Uso de canetas para emagrecer entra no radar da Anvisa após casos de pancreatite

O avanço do uso de medicamentos injetáveis para perda de peso levou a Anvisa a investigar a possível relação entre essas substâncias e mortes associadas à pancreatite. A apuração envolve remédios que ficaram populares por prometerem emagrecimento rápido, mas que exigem prescrição e acompanhamento médico.

A pancreatite é uma inflamação no pâncreas, órgão essencial para a digestão e o controle do açúcar no sangue. Em quadros agudos, a doença pode evoluir de forma grave, com dor abdominal intensa, vômitos, febre e risco real de complicações severas.

De acordo com autoridades sanitárias, os medicamentos investigados pertencem à classe dos agonistas do GLP-1, indicados originalmente para pacientes com diabetes e, em alguns casos, para o tratamento da obesidade. O problema começa quando o uso sai do campo médico e vira moda estética, muitas vezes impulsionada por redes sociais e pela promessa de emagrecimento rápido.
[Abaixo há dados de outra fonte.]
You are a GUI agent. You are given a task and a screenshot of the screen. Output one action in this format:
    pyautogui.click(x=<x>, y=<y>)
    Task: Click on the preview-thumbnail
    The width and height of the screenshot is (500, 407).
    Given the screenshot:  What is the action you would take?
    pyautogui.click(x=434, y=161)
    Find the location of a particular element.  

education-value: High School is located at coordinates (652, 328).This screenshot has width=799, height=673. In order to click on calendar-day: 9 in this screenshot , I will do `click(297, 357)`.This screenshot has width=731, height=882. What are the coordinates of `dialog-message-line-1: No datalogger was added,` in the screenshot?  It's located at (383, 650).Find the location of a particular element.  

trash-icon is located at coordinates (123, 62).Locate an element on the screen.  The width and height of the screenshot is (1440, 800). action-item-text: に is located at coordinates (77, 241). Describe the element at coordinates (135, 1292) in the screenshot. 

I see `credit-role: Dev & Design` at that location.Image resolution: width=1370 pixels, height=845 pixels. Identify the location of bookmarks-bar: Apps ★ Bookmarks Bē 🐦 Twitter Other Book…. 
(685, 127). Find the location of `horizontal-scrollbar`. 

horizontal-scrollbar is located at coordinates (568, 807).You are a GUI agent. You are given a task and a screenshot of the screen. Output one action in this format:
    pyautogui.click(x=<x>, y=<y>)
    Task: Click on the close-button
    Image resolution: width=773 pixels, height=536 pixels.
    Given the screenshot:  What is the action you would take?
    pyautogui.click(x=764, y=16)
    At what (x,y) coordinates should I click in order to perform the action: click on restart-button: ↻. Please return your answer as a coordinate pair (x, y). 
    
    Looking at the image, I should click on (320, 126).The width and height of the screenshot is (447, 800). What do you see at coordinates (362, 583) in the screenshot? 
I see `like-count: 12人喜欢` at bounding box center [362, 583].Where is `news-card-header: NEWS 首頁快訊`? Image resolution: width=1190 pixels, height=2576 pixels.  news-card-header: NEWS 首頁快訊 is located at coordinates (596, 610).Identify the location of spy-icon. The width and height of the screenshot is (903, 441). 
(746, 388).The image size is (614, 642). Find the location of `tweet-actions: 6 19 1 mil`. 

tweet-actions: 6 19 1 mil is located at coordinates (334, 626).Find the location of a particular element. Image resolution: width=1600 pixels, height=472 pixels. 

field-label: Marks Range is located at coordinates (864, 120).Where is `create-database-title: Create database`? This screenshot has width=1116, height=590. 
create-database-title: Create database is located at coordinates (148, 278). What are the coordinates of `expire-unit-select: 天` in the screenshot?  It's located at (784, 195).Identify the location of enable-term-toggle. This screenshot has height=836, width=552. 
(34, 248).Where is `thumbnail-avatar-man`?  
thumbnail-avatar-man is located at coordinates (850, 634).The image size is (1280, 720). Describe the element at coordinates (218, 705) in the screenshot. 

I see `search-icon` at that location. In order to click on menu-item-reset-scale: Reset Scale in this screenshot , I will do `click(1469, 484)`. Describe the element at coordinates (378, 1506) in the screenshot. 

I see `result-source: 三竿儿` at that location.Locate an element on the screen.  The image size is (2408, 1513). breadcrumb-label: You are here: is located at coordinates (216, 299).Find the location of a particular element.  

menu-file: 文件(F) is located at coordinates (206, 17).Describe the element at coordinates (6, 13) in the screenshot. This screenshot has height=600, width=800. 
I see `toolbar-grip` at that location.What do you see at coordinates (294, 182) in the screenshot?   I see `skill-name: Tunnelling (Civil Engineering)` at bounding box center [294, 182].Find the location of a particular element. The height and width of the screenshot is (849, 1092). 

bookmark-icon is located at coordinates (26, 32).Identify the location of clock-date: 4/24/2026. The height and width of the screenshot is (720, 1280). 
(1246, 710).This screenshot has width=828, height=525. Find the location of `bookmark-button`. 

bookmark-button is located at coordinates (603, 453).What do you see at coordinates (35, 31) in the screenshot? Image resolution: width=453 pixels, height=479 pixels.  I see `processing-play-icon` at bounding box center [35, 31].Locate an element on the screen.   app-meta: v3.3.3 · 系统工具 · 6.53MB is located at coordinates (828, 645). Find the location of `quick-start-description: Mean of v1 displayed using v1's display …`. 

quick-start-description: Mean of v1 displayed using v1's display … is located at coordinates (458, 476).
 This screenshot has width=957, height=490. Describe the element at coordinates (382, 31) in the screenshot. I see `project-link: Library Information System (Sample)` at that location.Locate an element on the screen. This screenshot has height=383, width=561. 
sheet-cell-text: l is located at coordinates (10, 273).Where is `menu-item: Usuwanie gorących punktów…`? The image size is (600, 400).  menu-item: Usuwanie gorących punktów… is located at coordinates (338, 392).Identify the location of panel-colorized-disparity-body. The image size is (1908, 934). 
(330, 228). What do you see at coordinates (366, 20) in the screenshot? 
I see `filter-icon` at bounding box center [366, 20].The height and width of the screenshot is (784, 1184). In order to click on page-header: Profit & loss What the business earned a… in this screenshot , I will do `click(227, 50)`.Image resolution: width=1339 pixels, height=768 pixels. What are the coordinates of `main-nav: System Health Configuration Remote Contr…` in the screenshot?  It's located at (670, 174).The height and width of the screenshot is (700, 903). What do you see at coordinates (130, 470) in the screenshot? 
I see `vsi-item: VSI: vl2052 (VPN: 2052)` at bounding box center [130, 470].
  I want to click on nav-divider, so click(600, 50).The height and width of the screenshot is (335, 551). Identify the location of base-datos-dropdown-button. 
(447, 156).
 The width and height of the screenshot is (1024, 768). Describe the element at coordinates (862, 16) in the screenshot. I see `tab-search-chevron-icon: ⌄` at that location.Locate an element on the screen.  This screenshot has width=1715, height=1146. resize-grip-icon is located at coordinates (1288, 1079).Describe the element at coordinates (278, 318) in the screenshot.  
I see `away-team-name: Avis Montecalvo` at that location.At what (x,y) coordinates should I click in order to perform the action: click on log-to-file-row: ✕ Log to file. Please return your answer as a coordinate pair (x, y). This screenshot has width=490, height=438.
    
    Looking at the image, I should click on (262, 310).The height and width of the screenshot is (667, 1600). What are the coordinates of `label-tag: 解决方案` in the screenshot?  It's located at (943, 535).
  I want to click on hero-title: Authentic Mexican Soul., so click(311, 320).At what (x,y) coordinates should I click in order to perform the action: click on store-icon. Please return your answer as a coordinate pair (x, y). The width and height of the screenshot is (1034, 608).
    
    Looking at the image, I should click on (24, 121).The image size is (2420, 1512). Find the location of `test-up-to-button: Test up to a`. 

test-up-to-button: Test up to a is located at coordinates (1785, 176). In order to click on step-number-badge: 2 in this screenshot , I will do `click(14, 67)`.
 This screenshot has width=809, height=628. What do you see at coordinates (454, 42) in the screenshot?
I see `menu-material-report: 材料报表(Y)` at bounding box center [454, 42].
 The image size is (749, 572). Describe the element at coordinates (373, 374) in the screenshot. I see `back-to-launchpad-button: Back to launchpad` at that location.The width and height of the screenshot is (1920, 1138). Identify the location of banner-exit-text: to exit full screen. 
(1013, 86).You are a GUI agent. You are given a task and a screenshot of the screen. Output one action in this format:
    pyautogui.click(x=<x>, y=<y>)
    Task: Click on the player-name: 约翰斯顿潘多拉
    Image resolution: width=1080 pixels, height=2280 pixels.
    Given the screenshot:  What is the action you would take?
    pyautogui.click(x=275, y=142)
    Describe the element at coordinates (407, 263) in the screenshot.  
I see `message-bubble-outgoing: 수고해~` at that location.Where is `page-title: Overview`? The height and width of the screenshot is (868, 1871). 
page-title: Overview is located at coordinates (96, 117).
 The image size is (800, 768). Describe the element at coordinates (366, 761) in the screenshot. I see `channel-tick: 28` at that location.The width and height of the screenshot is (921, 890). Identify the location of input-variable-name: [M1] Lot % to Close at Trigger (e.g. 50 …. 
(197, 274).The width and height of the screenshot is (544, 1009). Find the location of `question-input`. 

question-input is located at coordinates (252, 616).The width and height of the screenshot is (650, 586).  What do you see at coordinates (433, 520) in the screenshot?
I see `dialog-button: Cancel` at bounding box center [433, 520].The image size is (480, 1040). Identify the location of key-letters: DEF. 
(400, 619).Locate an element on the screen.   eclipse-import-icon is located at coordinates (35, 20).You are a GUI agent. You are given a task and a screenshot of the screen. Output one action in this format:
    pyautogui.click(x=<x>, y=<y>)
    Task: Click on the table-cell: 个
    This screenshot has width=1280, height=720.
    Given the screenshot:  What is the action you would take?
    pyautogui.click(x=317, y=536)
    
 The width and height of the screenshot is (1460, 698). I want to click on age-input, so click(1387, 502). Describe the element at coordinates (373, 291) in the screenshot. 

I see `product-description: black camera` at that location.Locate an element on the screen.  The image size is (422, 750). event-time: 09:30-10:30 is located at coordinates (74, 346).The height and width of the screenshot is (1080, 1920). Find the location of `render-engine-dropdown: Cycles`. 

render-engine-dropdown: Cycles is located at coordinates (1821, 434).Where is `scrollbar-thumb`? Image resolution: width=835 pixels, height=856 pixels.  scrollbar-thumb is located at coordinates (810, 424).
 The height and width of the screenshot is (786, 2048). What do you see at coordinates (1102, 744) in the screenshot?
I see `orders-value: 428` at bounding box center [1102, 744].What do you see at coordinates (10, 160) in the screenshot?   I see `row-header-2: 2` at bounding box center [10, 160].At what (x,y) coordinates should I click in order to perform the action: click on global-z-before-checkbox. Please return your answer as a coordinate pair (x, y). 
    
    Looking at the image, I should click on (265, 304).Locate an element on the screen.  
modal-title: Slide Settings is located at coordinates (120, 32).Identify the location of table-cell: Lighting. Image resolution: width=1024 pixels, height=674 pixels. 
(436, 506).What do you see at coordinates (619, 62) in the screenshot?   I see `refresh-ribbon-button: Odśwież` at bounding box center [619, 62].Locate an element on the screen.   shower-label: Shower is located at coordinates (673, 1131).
Profissionais de saúde alertam que o uso sem avaliação clínica adequada aumenta a chance de efeitos adversos. O risco é ainda maior quando há automedicação, doses acima do recomendado ou uso de produtos de procedência duvidosa. Há também registros de versões manipuladas e até falsificadas circulando no mercado, o que amplia o perigo para o consumidor.

A Anvisa reforça que os medicamentos, quando prescritos corretamente e utilizados com acompanhamento profissional, passam por testes e têm segurança comprovada. O problema não está no remédio em si, mas no uso fora da indicação e sem controle médico.

Na prática, o alerta é claro: não existe fórmula mágica para emagrecer sem risco. Qualquer tratamento para perda de peso precisa ser individualizado, acompanhado por médico e baseado em critérios de saúde — e não em tendência de internet.